Collected data entries:

......

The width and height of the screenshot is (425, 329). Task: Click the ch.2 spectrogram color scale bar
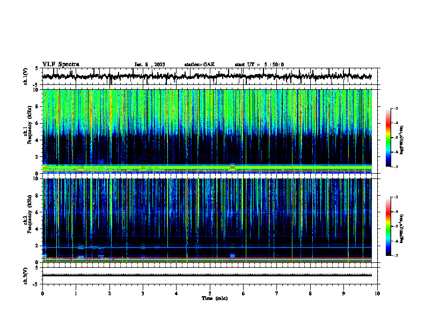pyautogui.click(x=388, y=226)
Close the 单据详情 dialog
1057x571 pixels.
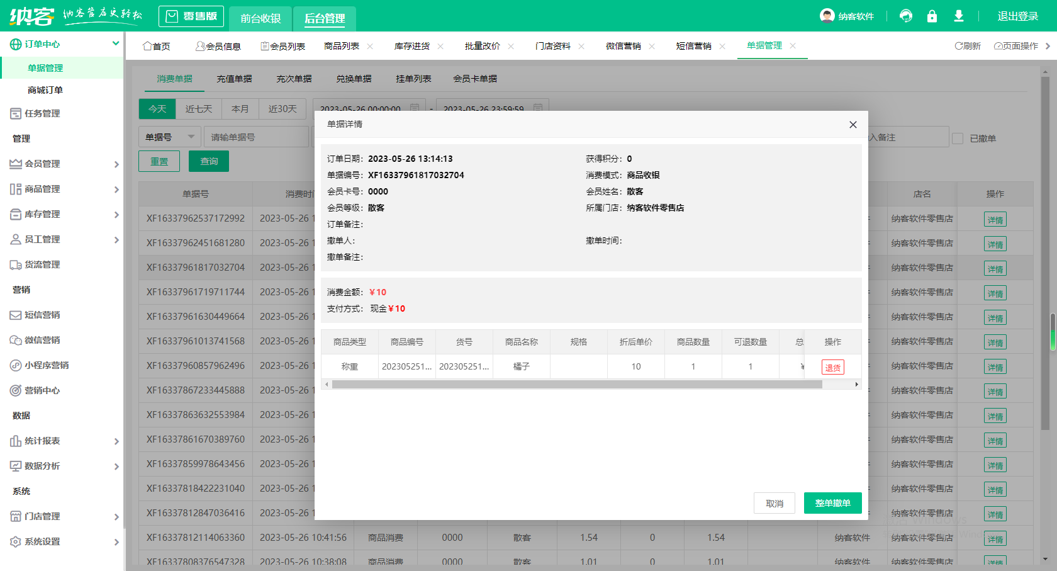click(x=853, y=125)
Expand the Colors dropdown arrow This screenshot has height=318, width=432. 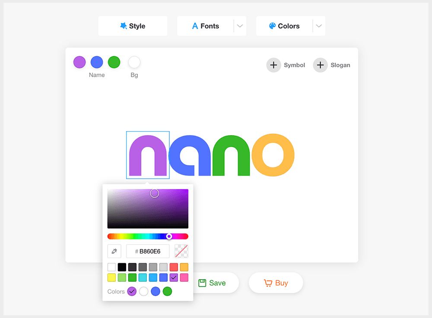(x=319, y=26)
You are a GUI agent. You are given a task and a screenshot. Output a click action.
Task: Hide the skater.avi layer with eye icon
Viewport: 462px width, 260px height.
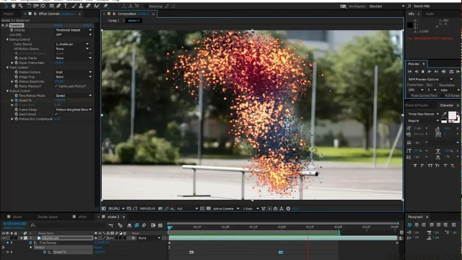[x=4, y=238]
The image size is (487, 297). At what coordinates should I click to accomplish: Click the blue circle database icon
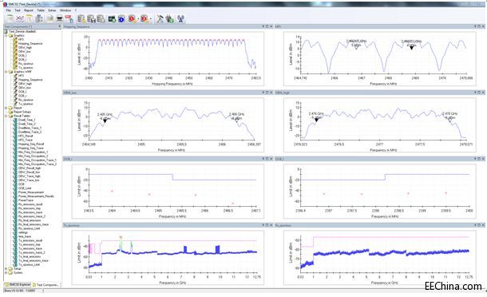121,19
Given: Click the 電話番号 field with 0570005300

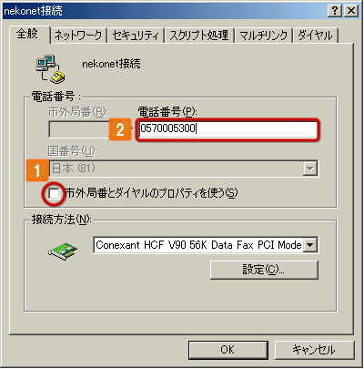Looking at the screenshot, I should pos(228,129).
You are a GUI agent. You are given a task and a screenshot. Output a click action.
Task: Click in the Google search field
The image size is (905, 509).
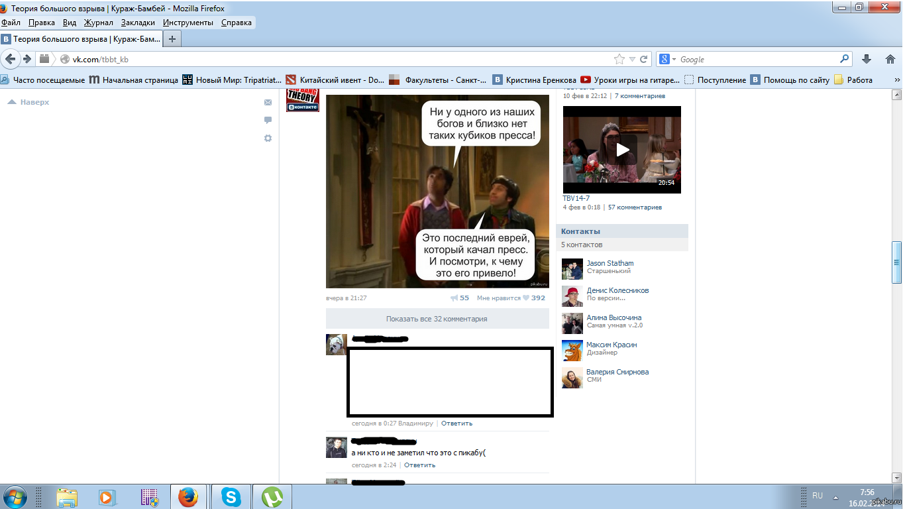pyautogui.click(x=755, y=59)
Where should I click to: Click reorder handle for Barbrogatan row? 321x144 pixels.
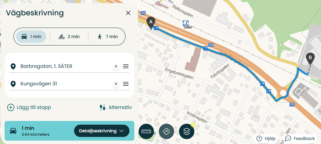pos(126,66)
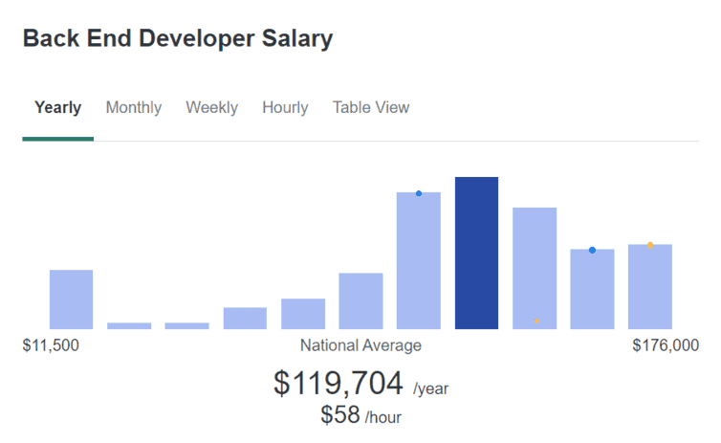Show the Hourly salary tab

285,108
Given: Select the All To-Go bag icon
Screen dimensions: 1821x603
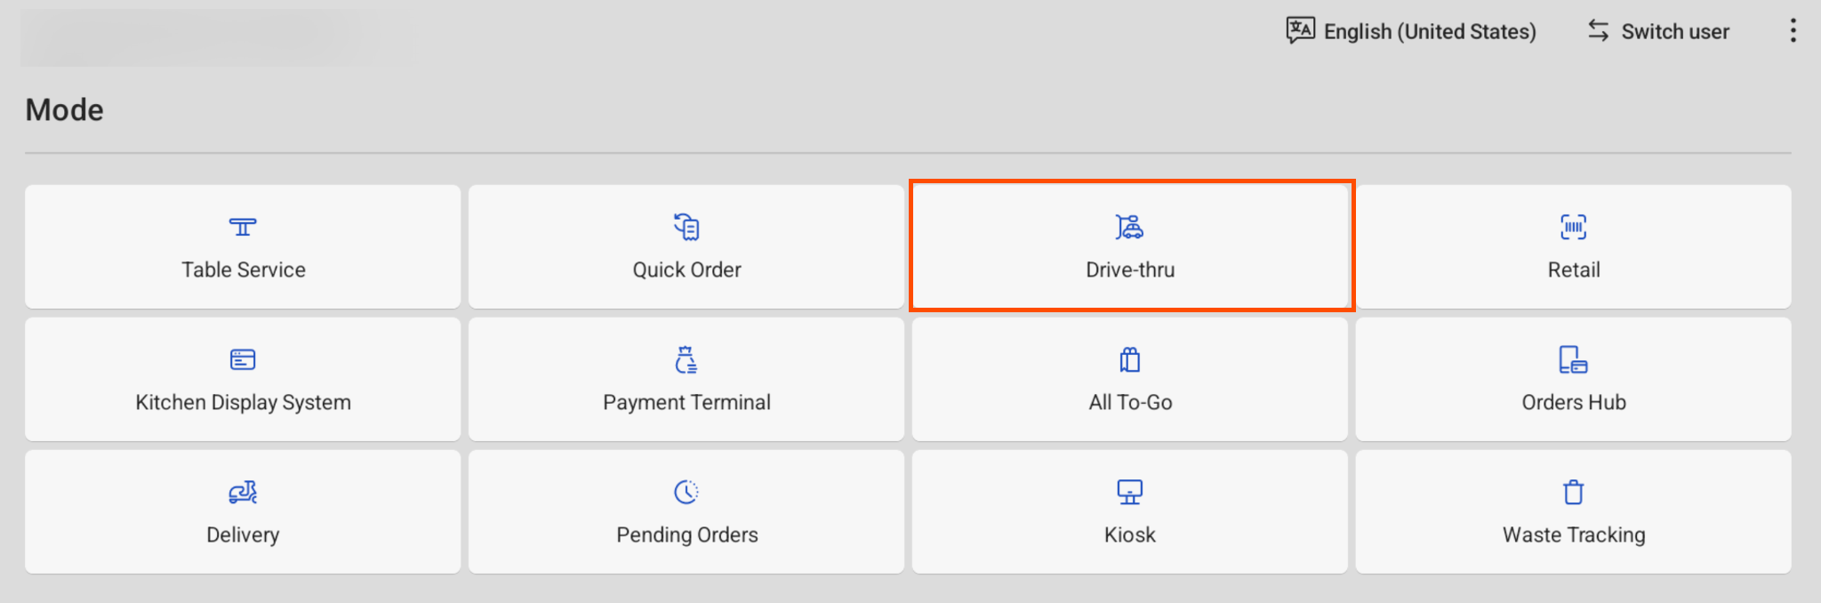Looking at the screenshot, I should tap(1130, 359).
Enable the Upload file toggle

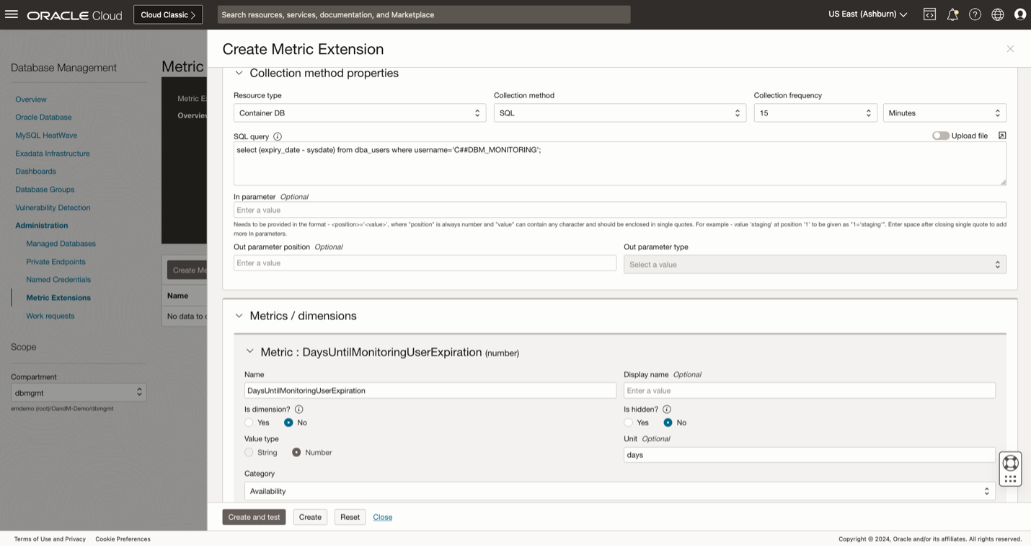pyautogui.click(x=940, y=136)
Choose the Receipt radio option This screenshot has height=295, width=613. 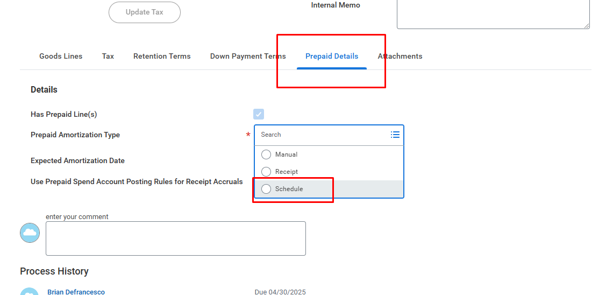pyautogui.click(x=266, y=172)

......

Would you please reproduce the entries above, starting at the line with "Given: Click the 電話番号 field with 0570005300" and stopping after the line with "Task: Click in the Google search field"? Omit any pictures.

Given: Click the 電話番号 field with 0570005300

Looking at the screenshot, I should pos(228,129).
You are a GUI agent. You are given a task and a screenshot. Output a click action.
Task: Click in the Google search field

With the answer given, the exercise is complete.